SZ: Können die Behörden Ihnen etwas anhaben, wenn Sie sich kritisch äußern?

Schicker: Wir haben uns abgesichert. Obwohl es ja schlimm genug ist, dass man das tun muss, aber nein: Die Behörden haben keinen Einfluss auf uns, denn wir sitzen im europäischen Ausland und machen nur eine Internet-Ausgabe.

SZ: Ist Online ausgenommen von den Durchgriffsmöglichkeiten des Regimes?

Schicker: Im Westen hatte man immer gelaubt, Orbán habe die staatliche Kontrolle der Online-Medien unter EU-Druck zurückgenommen. Tatsächlich existieren die Durchgriffsmöglichkeiten bis heute. Die Gummiparagraphen im Mediengesetz machen letztlich alles möglich. Unterdessen baut sich die Regierungspartei Fidesz derzeit ein Medienimperium zusammen. Und die großen, ausländischen Konzerne wie RTL, ProSiebenSat1, Ringier oder Springer schweigen, solange die Geschäfte gut laufen.

"Öffentlich-rechtliche Medien müssen strammstehen"

SZ: Hat das neue Mediengesetz schon radikale Eingriffe zur Folge gehabt?

Schicker: Die Medienkontrollbehörde hat alle Macht und nutzt sie nach Belieben. Sie bearbeitet zum Beispiel viele Anzeigen gar nicht erst. Denunziationen von rechts gegen linke Medien, aber auch linke Medien, die versuchen, rechtsradikale Umtriebe zu brandmarken, werden nicht gehört. Und doch: Bei unliebsamer Berichterstattung kann bestraft werden - was zu Selbstzensur führt.

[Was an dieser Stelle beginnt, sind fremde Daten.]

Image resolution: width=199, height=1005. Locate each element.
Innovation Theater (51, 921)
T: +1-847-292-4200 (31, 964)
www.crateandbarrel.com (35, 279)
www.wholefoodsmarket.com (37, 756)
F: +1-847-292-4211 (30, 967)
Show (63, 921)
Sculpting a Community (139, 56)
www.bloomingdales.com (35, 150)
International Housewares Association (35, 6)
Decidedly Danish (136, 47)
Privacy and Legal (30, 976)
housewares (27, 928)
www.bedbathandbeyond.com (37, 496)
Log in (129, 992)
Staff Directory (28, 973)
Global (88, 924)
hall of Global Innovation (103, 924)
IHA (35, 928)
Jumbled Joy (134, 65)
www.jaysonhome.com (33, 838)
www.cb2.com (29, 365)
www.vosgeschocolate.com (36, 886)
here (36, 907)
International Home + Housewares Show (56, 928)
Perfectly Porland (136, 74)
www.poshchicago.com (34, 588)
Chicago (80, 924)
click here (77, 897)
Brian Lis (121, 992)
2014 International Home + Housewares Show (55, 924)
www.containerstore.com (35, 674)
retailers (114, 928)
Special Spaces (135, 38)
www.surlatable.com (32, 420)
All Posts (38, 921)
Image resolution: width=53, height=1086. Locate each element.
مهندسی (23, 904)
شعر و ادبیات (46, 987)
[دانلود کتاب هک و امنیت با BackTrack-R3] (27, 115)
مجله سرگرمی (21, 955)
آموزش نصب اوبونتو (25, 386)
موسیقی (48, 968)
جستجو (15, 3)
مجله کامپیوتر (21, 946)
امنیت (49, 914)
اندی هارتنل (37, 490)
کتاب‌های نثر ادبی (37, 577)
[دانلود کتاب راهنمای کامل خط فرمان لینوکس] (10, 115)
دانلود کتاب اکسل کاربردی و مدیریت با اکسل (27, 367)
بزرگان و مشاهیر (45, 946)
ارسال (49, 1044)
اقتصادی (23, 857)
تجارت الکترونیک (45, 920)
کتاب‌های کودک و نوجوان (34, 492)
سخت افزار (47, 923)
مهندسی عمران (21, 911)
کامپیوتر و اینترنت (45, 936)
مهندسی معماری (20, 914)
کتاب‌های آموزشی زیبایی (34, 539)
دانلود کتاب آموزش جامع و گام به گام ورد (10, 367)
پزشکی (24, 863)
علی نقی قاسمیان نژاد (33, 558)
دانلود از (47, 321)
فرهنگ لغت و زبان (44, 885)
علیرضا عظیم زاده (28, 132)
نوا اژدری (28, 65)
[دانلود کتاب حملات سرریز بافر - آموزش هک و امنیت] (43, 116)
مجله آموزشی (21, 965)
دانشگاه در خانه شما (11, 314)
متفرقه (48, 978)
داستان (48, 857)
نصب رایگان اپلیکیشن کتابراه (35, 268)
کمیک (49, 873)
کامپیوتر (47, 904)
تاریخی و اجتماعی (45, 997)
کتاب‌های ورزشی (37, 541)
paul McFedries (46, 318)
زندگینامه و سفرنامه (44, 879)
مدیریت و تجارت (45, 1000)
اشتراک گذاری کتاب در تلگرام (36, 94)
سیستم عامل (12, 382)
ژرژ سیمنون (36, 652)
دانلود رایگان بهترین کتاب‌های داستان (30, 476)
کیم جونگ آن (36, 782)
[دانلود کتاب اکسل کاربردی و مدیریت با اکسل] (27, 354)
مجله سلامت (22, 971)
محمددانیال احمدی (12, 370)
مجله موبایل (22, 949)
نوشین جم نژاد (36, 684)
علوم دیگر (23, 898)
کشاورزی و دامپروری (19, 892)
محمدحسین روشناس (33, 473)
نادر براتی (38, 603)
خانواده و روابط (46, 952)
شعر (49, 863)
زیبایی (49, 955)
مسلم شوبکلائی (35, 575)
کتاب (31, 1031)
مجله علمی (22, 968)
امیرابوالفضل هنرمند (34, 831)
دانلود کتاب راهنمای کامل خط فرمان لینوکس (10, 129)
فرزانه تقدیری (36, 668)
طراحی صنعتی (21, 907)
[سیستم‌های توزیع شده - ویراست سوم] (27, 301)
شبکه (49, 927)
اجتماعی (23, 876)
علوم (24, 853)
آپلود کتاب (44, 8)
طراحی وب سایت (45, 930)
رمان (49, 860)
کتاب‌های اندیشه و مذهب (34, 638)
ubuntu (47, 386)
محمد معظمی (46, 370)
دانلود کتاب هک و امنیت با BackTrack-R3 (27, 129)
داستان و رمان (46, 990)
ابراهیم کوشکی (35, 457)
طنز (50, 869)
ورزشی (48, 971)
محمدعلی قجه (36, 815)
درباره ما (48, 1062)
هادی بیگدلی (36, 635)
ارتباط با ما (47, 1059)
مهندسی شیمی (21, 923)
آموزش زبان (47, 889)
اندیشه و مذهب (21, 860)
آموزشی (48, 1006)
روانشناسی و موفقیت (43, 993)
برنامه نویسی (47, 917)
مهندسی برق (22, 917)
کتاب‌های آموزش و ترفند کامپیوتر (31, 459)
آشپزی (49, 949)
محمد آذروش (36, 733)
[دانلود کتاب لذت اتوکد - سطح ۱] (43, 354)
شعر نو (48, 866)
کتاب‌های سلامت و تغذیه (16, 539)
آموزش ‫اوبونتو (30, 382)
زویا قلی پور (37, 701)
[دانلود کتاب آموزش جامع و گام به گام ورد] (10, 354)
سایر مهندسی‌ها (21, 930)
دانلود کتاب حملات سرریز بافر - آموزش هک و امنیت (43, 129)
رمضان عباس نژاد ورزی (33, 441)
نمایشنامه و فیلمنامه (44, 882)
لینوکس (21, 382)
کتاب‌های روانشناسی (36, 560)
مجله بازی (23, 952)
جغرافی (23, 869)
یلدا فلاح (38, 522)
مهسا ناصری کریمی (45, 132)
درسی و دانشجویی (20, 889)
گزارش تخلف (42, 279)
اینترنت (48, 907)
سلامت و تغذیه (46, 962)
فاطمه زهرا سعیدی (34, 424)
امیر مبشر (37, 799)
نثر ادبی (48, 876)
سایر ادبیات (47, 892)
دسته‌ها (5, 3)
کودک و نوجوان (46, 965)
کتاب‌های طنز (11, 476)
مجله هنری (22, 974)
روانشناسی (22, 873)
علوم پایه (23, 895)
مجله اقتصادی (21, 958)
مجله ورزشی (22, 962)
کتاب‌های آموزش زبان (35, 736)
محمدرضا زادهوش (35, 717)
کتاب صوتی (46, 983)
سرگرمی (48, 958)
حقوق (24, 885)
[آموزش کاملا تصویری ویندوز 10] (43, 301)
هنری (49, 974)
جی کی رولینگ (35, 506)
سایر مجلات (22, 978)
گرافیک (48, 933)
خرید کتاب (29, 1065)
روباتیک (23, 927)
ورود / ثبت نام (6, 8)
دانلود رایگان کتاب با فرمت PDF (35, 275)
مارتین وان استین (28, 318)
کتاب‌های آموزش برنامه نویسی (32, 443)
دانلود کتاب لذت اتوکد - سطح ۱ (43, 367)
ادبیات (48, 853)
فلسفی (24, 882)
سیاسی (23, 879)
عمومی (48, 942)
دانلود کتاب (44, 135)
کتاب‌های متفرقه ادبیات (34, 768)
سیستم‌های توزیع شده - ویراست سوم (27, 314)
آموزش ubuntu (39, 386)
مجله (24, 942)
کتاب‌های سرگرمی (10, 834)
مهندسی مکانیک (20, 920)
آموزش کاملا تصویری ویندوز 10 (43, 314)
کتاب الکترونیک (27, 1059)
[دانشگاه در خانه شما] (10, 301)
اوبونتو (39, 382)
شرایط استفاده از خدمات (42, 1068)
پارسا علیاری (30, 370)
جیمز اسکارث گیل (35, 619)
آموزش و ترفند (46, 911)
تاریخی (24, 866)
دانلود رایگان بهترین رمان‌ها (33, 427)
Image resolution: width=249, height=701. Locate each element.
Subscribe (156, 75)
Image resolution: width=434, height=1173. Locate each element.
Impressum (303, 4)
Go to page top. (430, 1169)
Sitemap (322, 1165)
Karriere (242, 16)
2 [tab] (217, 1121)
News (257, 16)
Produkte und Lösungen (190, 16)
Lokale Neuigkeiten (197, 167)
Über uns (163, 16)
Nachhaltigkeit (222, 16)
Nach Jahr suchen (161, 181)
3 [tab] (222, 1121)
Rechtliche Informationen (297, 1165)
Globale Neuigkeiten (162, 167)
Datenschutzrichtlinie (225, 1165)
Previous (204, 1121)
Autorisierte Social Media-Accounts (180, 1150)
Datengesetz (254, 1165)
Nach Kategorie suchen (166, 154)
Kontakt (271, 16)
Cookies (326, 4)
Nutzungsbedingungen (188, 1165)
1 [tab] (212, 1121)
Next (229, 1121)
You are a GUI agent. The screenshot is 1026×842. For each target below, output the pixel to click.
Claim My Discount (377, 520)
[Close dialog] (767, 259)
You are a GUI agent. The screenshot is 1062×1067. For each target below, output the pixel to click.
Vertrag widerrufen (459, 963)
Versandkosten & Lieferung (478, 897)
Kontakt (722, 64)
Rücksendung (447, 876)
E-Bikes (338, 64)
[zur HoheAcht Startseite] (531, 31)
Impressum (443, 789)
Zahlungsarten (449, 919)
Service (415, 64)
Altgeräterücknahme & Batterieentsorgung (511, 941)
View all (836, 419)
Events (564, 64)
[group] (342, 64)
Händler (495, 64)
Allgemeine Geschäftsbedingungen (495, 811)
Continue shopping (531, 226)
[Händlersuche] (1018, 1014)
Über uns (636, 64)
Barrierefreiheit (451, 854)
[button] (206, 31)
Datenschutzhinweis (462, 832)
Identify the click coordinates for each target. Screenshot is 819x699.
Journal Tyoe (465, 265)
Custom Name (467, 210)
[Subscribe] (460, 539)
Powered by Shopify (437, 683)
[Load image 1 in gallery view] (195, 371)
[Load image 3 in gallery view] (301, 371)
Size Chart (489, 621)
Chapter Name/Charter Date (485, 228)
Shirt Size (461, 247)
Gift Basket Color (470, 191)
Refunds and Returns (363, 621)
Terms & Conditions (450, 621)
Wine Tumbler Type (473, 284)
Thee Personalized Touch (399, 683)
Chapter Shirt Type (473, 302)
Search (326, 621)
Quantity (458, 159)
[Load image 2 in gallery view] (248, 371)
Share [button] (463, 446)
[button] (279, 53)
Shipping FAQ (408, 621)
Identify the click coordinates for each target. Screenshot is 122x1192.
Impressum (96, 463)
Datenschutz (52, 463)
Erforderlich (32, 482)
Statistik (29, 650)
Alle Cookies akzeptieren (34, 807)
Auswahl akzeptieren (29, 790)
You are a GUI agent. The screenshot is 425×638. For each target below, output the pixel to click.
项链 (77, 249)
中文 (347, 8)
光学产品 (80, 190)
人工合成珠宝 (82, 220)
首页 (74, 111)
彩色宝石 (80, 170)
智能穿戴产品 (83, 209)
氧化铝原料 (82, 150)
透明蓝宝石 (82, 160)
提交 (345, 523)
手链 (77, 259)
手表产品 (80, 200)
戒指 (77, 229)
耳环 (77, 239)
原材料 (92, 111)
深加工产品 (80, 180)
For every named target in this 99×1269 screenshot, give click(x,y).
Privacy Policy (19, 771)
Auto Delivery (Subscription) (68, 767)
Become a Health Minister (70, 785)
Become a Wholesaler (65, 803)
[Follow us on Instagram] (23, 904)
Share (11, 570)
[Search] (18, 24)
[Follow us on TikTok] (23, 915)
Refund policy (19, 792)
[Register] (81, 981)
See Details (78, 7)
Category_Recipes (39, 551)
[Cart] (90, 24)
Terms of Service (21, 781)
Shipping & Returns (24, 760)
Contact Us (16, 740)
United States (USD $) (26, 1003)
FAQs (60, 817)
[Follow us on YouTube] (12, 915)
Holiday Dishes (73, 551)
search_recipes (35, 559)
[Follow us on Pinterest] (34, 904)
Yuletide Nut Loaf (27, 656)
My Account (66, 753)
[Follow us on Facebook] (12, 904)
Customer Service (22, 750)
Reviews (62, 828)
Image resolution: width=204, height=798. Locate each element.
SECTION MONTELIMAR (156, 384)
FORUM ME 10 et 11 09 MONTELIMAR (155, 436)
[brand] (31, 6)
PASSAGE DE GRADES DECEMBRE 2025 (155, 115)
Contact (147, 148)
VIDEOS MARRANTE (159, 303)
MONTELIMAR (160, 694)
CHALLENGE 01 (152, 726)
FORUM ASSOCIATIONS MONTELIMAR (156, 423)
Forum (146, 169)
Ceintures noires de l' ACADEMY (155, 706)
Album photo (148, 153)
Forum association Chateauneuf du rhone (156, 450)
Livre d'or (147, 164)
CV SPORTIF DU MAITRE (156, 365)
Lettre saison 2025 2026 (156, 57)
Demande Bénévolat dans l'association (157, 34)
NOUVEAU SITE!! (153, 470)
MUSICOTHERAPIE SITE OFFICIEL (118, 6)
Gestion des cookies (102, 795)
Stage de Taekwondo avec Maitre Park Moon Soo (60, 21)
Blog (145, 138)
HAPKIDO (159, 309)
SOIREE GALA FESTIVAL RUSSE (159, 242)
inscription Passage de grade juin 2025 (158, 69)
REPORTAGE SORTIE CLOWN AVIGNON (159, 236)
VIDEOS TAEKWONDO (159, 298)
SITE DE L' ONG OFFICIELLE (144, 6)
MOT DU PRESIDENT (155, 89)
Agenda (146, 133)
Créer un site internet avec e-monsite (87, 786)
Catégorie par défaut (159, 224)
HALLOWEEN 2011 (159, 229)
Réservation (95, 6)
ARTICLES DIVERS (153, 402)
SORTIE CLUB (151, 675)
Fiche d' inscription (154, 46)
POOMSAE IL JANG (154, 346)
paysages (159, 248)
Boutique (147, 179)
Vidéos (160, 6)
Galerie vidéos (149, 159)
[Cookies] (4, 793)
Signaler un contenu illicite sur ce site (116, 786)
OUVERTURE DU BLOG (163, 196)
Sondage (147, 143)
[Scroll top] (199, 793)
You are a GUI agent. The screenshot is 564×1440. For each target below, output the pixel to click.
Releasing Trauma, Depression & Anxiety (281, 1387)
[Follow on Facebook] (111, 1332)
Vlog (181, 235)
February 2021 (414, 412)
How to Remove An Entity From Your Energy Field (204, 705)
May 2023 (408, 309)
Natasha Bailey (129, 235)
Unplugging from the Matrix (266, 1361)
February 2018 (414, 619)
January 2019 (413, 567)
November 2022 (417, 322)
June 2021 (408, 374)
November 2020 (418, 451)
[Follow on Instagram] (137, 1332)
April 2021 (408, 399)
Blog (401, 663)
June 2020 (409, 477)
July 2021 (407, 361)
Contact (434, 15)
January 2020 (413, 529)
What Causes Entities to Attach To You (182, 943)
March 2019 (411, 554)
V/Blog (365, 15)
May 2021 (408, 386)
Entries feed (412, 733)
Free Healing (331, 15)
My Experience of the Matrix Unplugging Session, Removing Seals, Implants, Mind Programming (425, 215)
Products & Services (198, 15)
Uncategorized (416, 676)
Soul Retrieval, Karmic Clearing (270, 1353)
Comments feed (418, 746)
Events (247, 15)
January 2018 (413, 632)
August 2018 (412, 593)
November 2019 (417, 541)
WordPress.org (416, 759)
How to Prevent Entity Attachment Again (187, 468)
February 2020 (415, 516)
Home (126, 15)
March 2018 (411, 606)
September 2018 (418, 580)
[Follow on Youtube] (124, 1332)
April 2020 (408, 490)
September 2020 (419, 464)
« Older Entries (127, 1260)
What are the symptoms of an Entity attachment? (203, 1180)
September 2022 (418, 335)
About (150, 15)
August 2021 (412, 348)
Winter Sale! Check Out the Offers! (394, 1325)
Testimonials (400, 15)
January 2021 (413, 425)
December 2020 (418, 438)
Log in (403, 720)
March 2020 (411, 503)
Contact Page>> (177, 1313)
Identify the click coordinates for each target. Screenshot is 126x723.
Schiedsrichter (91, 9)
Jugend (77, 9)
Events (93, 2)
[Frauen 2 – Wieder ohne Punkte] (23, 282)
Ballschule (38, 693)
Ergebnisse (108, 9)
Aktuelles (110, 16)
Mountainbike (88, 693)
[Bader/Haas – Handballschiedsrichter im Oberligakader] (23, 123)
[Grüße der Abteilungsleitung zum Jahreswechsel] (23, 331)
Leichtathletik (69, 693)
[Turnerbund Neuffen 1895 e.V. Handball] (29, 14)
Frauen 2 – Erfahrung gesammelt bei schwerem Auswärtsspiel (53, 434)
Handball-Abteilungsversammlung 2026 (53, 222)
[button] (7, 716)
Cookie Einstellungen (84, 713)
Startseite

SZ: Gilt das Durchgriffsrecht für alle Medien, alle Journalisten?

Schicker: Der Zwang zur ausgewogenen Berichterstattung meint vor allem die öffentlich-rechtlichen Medien, die müssen strammstehen. Die Privaten werden anders kujoniert: Sie müssen zum Beispiel zeitnah über lokale oder regionale Dinge berichten; wenn einer aber etwa über Afrika berichten will, könnte auch ein privater Anbieter einbestellt werden, weil er die Vorgaben nicht erfüllt. Ultima Ratio sind dann hohe Bußgelder.

SZ: Was ist das Ziel des Gesetzes?

Schicker: Die Umwandlung der Öffentlich-Rechtlichen in einen Staatsfunk - und das ist zu 100 Prozent gelungen. Woanders wäre nicht denkbar, dass die offizielle Nachrichtenagentur MTI der einzige Lieferant für alle öffentlich-rechtlichen Nachrichten ist. Das wäre so, als machte das Bundespresseamt die Nachrichten für den NDR. Am direktesten aber erkennt man den Staatsfunk an den Berichten über Opposition und Demonstrationen: Wenn es um die Pressefreiheit geht, wird über einen Aufmarsch kurz oder gar nicht berichtet. Statistiken werden geschönt, Tendenzen nach Regierungsgusto verbreitet.

SZ: Halten die Privaten dagegen?

Schicker: Die können schreiben, was sie wollen, aber sie sind von Werbung abhängig. Die staatliche Lottogesellschaft hat zum Beispiel früher jede Menge Anzeigen geschaltet, jetzt streicht sie ihre Aufträge dort, wo regierungskritisch berichtet wird. Der Teufel steckt im Detail: Radiolizenzen werden alle Jahre neu ausgeschrieben, und wer nicht anständig berichtet, muss um seine Lizenz fürchten.

SZ: Wie reagieren die Leser?

Schicker: Die Bürger bewegt ganz anderes als das Mediengesetz. Es gibt so viele gravierende Einschnitte: das neue Arbeitsrecht, die Gleichschaltung der demokratischen Instanzen, die Aufhebung der Frührente, mit der Rentner zu Sozialhilfeempfängern degradiert werden. Darüber echauffieren sich die Leute hier viel mehr.